Shatter: Citizenship takes too long
Justice Minister Alan Shatter has told Ireland's first citizenship ceremony that many immigrants were forced to wait too long to become full Irish citizens.
In the first official event of its kind at Dublin Castle, 73 people from 24 countries publicly declared loyalty and fidelity to the nation as their new home. Many of them were joined by family and friends for the celebration.
After the vow before retired High Court judge Bryan McMahon, Mr Shatter presented each of them with a certificate of naturalisation, which constitutionally recognises them as citizens of Ireland.
"You have waited a long time for this moment - too long in many cases," said Mr Shatter.
"You came to our country and chose to live among us; we welcome you and we hope that you will continue to contribute to our communities, to our neighbourhood and to our society.

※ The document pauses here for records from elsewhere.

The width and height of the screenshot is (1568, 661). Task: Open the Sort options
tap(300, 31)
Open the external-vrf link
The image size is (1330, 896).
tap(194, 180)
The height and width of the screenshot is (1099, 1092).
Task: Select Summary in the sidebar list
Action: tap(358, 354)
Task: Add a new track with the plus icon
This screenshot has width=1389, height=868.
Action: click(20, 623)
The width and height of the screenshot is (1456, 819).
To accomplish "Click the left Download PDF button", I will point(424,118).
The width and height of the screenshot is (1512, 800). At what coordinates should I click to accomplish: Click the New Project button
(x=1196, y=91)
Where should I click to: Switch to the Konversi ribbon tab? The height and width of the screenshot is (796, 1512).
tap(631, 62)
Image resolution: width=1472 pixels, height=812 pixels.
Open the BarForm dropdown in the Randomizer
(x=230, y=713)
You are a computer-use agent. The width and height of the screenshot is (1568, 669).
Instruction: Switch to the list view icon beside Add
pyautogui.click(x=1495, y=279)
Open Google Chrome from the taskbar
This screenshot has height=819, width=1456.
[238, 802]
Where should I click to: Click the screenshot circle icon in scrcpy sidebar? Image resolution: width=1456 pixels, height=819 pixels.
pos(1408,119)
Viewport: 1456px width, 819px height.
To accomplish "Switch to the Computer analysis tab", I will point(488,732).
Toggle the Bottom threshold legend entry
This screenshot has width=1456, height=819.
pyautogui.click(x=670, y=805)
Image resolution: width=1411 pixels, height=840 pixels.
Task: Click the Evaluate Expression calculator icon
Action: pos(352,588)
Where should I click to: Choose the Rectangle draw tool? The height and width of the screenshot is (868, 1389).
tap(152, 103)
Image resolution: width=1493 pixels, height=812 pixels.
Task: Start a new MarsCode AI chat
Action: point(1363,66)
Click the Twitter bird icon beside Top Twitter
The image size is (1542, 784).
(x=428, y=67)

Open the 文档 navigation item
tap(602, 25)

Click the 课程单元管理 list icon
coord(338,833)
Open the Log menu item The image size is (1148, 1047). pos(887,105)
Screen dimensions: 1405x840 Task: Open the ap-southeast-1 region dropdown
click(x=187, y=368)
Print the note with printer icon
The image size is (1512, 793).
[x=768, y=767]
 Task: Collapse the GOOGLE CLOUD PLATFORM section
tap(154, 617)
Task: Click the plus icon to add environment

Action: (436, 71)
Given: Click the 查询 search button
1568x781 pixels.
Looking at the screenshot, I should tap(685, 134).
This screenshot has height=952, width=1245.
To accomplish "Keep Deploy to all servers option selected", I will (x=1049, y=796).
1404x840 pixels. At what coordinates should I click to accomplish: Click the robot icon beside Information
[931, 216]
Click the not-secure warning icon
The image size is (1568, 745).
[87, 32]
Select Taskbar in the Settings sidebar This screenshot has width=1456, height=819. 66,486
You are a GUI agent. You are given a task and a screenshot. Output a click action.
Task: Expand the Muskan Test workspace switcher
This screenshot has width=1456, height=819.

"As a people we have been enriched by your presence and in making you citizens of our ancient and proud land we are acknowledging that contribution."
Mr Shatter said the granting of citizenship was quite clearly a major event in their lives, a time of celebration, a rite of passage and a moment for them to cherish.
The justice minister said he had slashed the huge backlog of citizenship applications since coming to office and expected to have it completely cleared by spring next year. There are still 13,500 applications awaiting decisions for more than six months.
There are also plans to recruit more people under the new government internship programme to help speed up the naturalisation process, he revealed.
Mr Shatter said the historic pilot ceremony in Dublin Castle would be the first of many such events welcoming immigrants into the "national family".